Task requirements:
Reproduce the following material verbatim, line for line, without any alteration.

● ● ● ● ● ● ●

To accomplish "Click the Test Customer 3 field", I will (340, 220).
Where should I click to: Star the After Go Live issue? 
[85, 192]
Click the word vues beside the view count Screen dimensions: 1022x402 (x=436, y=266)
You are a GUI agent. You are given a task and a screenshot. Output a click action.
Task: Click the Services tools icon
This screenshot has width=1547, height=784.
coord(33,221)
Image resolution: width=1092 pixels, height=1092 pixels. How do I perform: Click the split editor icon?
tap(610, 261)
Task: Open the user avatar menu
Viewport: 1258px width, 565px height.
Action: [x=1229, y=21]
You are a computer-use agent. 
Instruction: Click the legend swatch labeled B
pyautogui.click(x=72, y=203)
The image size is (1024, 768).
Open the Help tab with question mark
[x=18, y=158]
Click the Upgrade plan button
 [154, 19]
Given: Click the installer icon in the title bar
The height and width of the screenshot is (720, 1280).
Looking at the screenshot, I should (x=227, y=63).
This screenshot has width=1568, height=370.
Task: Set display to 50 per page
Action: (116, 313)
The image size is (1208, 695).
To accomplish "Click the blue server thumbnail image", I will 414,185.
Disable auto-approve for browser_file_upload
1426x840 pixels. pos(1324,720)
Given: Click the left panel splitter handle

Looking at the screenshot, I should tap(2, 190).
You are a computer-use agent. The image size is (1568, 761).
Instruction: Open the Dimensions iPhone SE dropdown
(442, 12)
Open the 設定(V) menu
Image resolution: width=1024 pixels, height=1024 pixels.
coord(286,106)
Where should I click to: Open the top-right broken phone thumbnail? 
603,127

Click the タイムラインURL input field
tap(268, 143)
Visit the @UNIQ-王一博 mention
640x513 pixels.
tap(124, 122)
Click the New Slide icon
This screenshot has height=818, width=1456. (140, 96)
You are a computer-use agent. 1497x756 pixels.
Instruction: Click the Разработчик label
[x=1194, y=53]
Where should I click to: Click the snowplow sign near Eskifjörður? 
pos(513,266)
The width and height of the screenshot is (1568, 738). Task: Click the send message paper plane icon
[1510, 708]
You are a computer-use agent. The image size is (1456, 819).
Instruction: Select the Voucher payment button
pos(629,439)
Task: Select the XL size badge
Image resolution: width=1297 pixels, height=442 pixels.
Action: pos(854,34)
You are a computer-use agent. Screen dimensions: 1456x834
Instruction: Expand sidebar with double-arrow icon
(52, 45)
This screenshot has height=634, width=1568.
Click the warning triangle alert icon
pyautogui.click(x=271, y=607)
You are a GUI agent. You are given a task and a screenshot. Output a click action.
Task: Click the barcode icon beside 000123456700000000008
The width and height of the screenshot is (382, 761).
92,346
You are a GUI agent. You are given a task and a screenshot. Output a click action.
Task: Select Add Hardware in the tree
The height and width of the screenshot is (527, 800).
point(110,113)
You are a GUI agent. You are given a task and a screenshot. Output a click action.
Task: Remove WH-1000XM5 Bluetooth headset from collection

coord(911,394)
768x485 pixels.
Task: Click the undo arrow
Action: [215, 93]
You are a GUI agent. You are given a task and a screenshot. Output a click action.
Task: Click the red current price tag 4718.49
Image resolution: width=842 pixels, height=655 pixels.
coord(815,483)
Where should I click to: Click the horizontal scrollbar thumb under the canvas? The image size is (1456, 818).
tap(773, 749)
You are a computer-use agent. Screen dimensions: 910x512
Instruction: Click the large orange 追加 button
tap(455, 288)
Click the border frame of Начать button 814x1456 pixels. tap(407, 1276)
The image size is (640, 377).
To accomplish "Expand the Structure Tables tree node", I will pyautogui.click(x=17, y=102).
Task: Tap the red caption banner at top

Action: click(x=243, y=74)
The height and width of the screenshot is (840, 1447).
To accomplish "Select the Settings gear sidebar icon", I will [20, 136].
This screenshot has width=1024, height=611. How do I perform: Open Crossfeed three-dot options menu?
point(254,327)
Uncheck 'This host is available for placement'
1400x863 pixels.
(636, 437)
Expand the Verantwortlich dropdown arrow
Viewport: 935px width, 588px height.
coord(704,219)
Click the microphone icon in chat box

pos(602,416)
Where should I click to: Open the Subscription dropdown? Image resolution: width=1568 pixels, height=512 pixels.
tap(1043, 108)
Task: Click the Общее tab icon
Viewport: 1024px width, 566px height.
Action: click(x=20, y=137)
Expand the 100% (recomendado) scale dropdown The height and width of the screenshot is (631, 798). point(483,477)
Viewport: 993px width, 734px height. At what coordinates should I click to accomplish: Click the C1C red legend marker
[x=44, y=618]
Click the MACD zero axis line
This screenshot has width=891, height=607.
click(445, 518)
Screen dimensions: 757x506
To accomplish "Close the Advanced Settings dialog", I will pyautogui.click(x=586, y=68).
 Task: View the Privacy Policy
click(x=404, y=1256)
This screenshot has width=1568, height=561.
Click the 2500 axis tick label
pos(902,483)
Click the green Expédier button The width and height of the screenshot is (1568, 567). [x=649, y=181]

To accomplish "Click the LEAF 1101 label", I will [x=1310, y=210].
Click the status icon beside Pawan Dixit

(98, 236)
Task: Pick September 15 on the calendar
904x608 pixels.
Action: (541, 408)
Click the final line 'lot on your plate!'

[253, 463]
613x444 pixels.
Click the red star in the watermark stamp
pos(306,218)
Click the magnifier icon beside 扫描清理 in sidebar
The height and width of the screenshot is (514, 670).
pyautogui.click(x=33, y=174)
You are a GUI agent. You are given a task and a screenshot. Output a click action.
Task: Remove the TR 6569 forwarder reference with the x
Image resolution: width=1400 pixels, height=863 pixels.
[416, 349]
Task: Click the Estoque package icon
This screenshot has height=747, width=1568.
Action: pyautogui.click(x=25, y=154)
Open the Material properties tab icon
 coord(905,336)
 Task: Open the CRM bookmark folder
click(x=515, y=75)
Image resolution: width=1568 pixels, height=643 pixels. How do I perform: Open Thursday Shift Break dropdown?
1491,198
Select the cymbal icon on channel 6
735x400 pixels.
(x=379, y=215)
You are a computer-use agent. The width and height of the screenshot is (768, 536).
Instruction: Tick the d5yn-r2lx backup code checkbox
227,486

● ● ● ● ● ● ●

Written answer:
To accomplish "Click the Test Customer 3 field", I will (340, 220).
Where should I click to: Star the After Go Live issue? 
[85, 192]
Click the word vues beside the view count Screen dimensions: 1022x402 (x=436, y=266)
You are a GUI agent. You are given a task and a screenshot. Output a click action.
Task: Click the Services tools icon
This screenshot has width=1547, height=784.
coord(33,221)
Image resolution: width=1092 pixels, height=1092 pixels. How do I perform: Click the split editor icon?
tap(610, 261)
Task: Open the user avatar menu
Viewport: 1258px width, 565px height.
Action: [x=1229, y=21]
You are a computer-use agent. 
Instruction: Click the legend swatch labeled B
pyautogui.click(x=72, y=203)
The image size is (1024, 768).
Open the Help tab with question mark
[x=18, y=158]
Click the Upgrade plan button
 [154, 19]
Given: Click the installer icon in the title bar
The height and width of the screenshot is (720, 1280).
Looking at the screenshot, I should (x=227, y=63).
This screenshot has width=1568, height=370.
Task: Set display to 50 per page
Action: (116, 313)
The image size is (1208, 695).
To accomplish "Click the blue server thumbnail image", I will 414,185.
Disable auto-approve for browser_file_upload
1426x840 pixels. pos(1324,720)
Given: Click the left panel splitter handle

Looking at the screenshot, I should tap(2, 190).
You are a computer-use agent. The image size is (1568, 761).
Instruction: Open the Dimensions iPhone SE dropdown
(442, 12)
Open the 設定(V) menu
Image resolution: width=1024 pixels, height=1024 pixels.
coord(286,106)
Where should I click to: Open the top-right broken phone thumbnail? 
603,127

Click the タイムラインURL input field
tap(268, 143)
Visit the @UNIQ-王一博 mention
640x513 pixels.
tap(124, 122)
Click the New Slide icon
This screenshot has height=818, width=1456. (140, 96)
You are a computer-use agent. 1497x756 pixels.
Instruction: Click the Разработчик label
[x=1194, y=53]
Where should I click to: Click the snowplow sign near Eskifjörður? 
pos(513,266)
The width and height of the screenshot is (1568, 738). Task: Click the send message paper plane icon
[1510, 708]
You are a computer-use agent. The image size is (1456, 819).
Instruction: Select the Voucher payment button
pos(629,439)
Task: Select the XL size badge
Image resolution: width=1297 pixels, height=442 pixels.
Action: pos(854,34)
You are a computer-use agent. Screen dimensions: 1456x834
Instruction: Expand sidebar with double-arrow icon
(52, 45)
This screenshot has height=634, width=1568.
Click the warning triangle alert icon
pyautogui.click(x=271, y=607)
You are a GUI agent. You are given a task and a screenshot. Output a click action.
Task: Click the barcode icon beside 000123456700000000008
The width and height of the screenshot is (382, 761).
92,346
You are a GUI agent. You are given a task and a screenshot. Output a click action.
Task: Select Add Hardware in the tree
The height and width of the screenshot is (527, 800).
point(110,113)
You are a GUI agent. You are given a task and a screenshot. Output a click action.
Task: Remove WH-1000XM5 Bluetooth headset from collection

coord(911,394)
768x485 pixels.
Task: Click the undo arrow
Action: [215, 93]
You are a GUI agent. You are given a task and a screenshot. Output a click action.
Task: Click the red current price tag 4718.49
Image resolution: width=842 pixels, height=655 pixels.
coord(815,483)
Where should I click to: Click the horizontal scrollbar thumb under the canvas? The image size is (1456, 818).
tap(773, 749)
You are a computer-use agent. Screen dimensions: 910x512
Instruction: Click the large orange 追加 button
tap(455, 288)
Click the border frame of Начать button 814x1456 pixels. tap(407, 1276)
The image size is (640, 377).
To accomplish "Expand the Structure Tables tree node", I will pyautogui.click(x=17, y=102).
Task: Tap the red caption banner at top

Action: click(x=243, y=74)
The height and width of the screenshot is (840, 1447).
To accomplish "Select the Settings gear sidebar icon", I will [20, 136].
This screenshot has width=1024, height=611. How do I perform: Open Crossfeed three-dot options menu?
point(254,327)
Uncheck 'This host is available for placement'
1400x863 pixels.
(636, 437)
Expand the Verantwortlich dropdown arrow
Viewport: 935px width, 588px height.
coord(704,219)
Click the microphone icon in chat box

pos(602,416)
Where should I click to: Open the Subscription dropdown? Image resolution: width=1568 pixels, height=512 pixels.
tap(1043, 108)
Task: Click the Общее tab icon
Viewport: 1024px width, 566px height.
Action: click(x=20, y=137)
Expand the 100% (recomendado) scale dropdown The height and width of the screenshot is (631, 798). point(483,477)
Viewport: 993px width, 734px height. At what coordinates should I click to accomplish: Click the C1C red legend marker
[x=44, y=618]
Click the MACD zero axis line
This screenshot has width=891, height=607.
click(445, 518)
Screen dimensions: 757x506
To accomplish "Close the Advanced Settings dialog", I will pyautogui.click(x=586, y=68).
 Task: View the Privacy Policy
click(x=404, y=1256)
This screenshot has width=1568, height=561.
Click the 2500 axis tick label
pos(902,483)
Click the green Expédier button The width and height of the screenshot is (1568, 567). [x=649, y=181]

To accomplish "Click the LEAF 1101 label", I will [x=1310, y=210].
Click the status icon beside Pawan Dixit

(98, 236)
Task: Pick September 15 on the calendar
904x608 pixels.
Action: (541, 408)
Click the final line 'lot on your plate!'

[253, 463]
613x444 pixels.
Click the red star in the watermark stamp
pos(306,218)
Click the magnifier icon beside 扫描清理 in sidebar
The height and width of the screenshot is (514, 670).
pyautogui.click(x=33, y=174)
You are a GUI agent. You are given a task and a screenshot. Output a click action.
Task: Remove the TR 6569 forwarder reference with the x
Image resolution: width=1400 pixels, height=863 pixels.
[416, 349]
Task: Click the Estoque package icon
This screenshot has height=747, width=1568.
Action: pyautogui.click(x=25, y=154)
Open the Material properties tab icon
 coord(905,336)
 Task: Open the CRM bookmark folder
click(x=515, y=75)
Image resolution: width=1568 pixels, height=643 pixels. How do I perform: Open Thursday Shift Break dropdown?
1491,198
Select the cymbal icon on channel 6
735x400 pixels.
(x=379, y=215)
You are a computer-use agent. The width and height of the screenshot is (768, 536).
Instruction: Tick the d5yn-r2lx backup code checkbox
227,486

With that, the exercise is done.